I am trying to calculate the 2-point correlation of a large 3D `BitArray`

(the data comes from a micro-CT scan of a porous structure, which I have already thresholded, hence each voxel is either 1 or 0). At the moment, I am using an array which has 512 elements in each definition, and that might get bigger.

My working definition of the 2-point correlation is f(d) = \frac{1}{n}\sum_{i=1}^n x_i x_{i+d} ; so at a particular voxel separation d, I apply an index shift to the array both forward and back, multiply the two slices, and sum over the elements.

The function I have written is:

```
function autocorr_eucl(bindat::BitArray, hmax)
# First, we need to get all the possible displacements below a certain distance, and arrange them by distance.
idict = Dict{Float64,Array{Tuple{Int64,Int64,Int64},1}}()
h_full = ceil(hmax * sqrt(3))
for hi in 1:h_full
indcombs = [(j, i, hi-i-j) for i in 0:hi, j in 0:hi if (i + j <= hi) ]
for ind in indcombs
dist = round(hypot(ind...), sigdigits=4)
if dist <= hmax
if haskey(idict, dist)
push!(idict[dist], ind)
else
idict[dist] = [ind]
end
end
end
end
ks = collect(keys(idict))
xs = sort(ks)
nd = length(xs)
ys = similar(xs)
ns = similar(xs)
odims = size(bindat)
osize = prod(odims)
ox, oy, oz = odims
# Now that we have all the possible displacements,
# we calculate the correlation at each distance.
# This is relatively easy to parallelize, so I do that.
@sync for i in 1:nd
@spawn begin
inds = idict[xs[i]]
ninds = length(inds)
ns[i] = ninds
totsize = 0.0
# smsize = prod(odims .- inds[1])
for ind in inds
nx, ny, nz = ind
ndims = odims .- ind
contrib = sum(view(bindat, 1:ox-nx, 1:oy-ny, 1:oz-nz) .*
view(bindat, 1+nx:ox, 1+ny:oy, 1+nz:oz))
# contrib = sum(bindat[1:ox-nx, 1:oy-ny, 1:oz-nz] .*
# bindat[1+nx:ox, 1+ny:oy, 1+nz:oz])
nsize = prod(ndims)
totsize += nsize / osize
ys[i] += contrib
# ys[i] += contrib / nsize / ninds
end
ys[i] /= (totsize * osize)
end
end
return xs, ys
end
```

(I already added some thread parallelism here, to try and speed it up a bit, which did give me about a 3x speedup for 4 threads. I’m impressed it was so easy!)

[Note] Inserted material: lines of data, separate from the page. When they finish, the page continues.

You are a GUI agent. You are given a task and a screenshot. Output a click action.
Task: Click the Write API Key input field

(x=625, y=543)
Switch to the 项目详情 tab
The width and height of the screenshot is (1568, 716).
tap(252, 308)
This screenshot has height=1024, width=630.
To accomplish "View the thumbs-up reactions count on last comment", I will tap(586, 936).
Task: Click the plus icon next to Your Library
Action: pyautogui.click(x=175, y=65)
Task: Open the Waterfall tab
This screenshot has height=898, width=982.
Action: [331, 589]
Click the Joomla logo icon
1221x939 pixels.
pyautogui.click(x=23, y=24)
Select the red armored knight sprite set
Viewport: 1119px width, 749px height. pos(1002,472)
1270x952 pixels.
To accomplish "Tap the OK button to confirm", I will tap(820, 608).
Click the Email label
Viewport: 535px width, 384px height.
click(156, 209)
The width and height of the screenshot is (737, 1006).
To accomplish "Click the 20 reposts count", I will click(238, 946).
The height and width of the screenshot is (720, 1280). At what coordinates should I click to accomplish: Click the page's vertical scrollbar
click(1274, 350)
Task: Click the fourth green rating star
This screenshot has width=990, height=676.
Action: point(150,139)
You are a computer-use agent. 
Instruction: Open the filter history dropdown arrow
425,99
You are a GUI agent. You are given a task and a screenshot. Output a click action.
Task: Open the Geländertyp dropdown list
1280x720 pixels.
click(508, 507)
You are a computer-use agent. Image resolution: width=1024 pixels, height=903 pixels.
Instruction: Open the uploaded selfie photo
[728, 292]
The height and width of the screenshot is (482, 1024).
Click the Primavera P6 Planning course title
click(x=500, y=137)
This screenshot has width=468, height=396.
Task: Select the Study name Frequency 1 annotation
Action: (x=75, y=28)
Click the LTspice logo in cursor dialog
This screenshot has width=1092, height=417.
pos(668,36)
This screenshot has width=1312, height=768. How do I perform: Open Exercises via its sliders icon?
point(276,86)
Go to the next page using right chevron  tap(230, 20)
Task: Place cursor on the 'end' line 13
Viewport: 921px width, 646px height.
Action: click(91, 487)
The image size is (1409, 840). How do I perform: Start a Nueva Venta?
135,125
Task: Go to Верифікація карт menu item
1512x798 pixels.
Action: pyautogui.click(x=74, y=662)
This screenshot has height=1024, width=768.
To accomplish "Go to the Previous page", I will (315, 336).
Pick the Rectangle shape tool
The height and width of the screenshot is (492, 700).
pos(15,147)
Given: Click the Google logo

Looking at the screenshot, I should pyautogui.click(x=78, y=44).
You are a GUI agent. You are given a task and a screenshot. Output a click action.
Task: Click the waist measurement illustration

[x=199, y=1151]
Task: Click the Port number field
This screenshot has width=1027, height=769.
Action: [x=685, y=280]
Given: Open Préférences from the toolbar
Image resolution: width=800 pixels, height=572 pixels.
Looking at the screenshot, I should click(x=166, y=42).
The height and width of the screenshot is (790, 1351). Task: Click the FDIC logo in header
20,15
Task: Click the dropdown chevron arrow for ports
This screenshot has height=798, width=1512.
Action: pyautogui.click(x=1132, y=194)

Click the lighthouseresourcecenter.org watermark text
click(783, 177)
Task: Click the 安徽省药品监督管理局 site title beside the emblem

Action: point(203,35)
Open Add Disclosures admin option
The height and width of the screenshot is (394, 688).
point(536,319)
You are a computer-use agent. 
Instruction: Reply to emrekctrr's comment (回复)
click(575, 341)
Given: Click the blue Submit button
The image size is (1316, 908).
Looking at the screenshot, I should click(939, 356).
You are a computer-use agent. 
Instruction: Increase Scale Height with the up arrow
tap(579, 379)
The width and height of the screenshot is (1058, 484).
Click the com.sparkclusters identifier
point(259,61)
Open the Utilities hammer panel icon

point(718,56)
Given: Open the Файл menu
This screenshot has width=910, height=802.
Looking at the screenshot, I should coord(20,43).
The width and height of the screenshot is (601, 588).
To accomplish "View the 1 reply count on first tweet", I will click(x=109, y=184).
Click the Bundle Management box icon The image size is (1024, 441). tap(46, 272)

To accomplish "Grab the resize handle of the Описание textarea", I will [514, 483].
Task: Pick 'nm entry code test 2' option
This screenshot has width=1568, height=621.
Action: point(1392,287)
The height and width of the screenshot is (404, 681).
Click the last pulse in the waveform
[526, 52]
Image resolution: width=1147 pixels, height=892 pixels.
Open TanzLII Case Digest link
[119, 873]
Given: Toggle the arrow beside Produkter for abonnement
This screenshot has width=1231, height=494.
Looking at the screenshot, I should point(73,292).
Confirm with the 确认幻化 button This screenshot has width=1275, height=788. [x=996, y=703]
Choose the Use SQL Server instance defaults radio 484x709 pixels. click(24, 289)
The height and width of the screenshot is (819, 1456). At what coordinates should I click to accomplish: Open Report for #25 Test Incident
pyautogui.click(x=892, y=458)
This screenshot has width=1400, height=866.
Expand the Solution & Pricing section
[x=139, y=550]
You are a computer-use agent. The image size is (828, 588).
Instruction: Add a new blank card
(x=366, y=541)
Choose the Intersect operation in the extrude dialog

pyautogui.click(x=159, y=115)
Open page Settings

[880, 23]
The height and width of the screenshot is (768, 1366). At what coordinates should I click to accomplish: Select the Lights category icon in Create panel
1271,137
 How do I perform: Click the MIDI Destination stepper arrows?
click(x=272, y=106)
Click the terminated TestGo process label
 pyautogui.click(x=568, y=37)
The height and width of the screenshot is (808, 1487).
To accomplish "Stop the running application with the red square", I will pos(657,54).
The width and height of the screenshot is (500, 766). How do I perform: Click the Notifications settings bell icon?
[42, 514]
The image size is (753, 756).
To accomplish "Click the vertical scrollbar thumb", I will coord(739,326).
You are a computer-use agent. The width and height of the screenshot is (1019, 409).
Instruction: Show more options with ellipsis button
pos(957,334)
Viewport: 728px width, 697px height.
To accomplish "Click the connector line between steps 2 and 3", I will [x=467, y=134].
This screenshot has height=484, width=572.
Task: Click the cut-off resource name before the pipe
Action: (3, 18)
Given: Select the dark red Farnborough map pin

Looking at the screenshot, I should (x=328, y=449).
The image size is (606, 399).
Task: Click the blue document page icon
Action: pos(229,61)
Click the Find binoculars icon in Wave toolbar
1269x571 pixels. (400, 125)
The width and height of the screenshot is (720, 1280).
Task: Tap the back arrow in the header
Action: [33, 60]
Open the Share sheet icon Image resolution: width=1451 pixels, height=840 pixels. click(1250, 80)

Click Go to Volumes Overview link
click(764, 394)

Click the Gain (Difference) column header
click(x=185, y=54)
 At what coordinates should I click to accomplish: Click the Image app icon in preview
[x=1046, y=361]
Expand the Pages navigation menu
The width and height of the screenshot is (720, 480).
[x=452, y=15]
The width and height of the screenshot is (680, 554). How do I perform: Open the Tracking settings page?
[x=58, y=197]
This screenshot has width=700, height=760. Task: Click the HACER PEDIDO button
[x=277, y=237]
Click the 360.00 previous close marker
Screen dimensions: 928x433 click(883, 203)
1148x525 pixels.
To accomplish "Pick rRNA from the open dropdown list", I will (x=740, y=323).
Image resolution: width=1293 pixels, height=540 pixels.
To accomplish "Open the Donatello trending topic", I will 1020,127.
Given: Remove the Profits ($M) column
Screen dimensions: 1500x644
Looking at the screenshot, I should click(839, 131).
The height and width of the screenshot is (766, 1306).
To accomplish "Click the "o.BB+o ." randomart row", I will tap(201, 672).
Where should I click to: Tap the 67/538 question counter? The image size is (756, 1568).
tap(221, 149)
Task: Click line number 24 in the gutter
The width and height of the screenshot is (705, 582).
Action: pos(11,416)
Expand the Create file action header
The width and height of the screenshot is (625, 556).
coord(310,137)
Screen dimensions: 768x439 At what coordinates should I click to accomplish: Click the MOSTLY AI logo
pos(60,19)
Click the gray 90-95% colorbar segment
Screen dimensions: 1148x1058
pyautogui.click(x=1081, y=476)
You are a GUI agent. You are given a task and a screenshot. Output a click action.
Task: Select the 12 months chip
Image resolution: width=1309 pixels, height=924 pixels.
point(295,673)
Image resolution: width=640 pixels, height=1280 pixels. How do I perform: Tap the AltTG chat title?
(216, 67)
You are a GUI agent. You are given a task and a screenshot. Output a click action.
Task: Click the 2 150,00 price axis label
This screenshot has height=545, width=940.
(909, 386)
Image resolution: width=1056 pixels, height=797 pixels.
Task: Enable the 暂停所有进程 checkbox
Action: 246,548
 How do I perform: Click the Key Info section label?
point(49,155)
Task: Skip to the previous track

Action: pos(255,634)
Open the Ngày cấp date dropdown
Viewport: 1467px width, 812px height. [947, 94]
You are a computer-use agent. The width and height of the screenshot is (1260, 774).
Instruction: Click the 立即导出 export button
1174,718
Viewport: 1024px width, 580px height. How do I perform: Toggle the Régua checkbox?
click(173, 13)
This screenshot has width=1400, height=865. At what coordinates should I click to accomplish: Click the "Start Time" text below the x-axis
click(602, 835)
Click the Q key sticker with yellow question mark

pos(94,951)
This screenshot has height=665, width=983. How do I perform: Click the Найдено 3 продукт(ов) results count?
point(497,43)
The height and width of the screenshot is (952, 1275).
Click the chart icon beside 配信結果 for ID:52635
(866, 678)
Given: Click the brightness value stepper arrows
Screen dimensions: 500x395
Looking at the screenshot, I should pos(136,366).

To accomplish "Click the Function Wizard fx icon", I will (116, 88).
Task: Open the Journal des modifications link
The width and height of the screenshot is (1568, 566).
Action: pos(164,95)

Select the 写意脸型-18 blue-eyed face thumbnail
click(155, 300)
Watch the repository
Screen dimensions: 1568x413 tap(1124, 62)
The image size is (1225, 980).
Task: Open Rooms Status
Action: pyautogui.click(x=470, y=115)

In keeping with the performance tips in the Julia manual, I tried accessing the array slices with views instead of the original slice. (The key lines here are `contrib = ...`

; the version with slices is commented out.) However, I find that it takes about 3x *longer* using array views than when I use the basic slices.

As a MWE,

```
exdat = rand(512, 512, 512) .< .95
@time autocorr_eucl(exdat, 5)
@time autocorr_eucl(exdat, 5)
```

yields

` 2.221220 seconds (1.16 k allocations: 4.548 GiB, 40.11% gc time)`

when I use simple slices, whereas when I use `view`

I find

`8.895422 seconds (683 allocations: 1.517 GiB, 5.77% gc time)`

What’s going on? I can see that this improves the allocations a lot, but the function gets much slower. (And if there are other things I can do to improve this code, I’m open to suggestions.)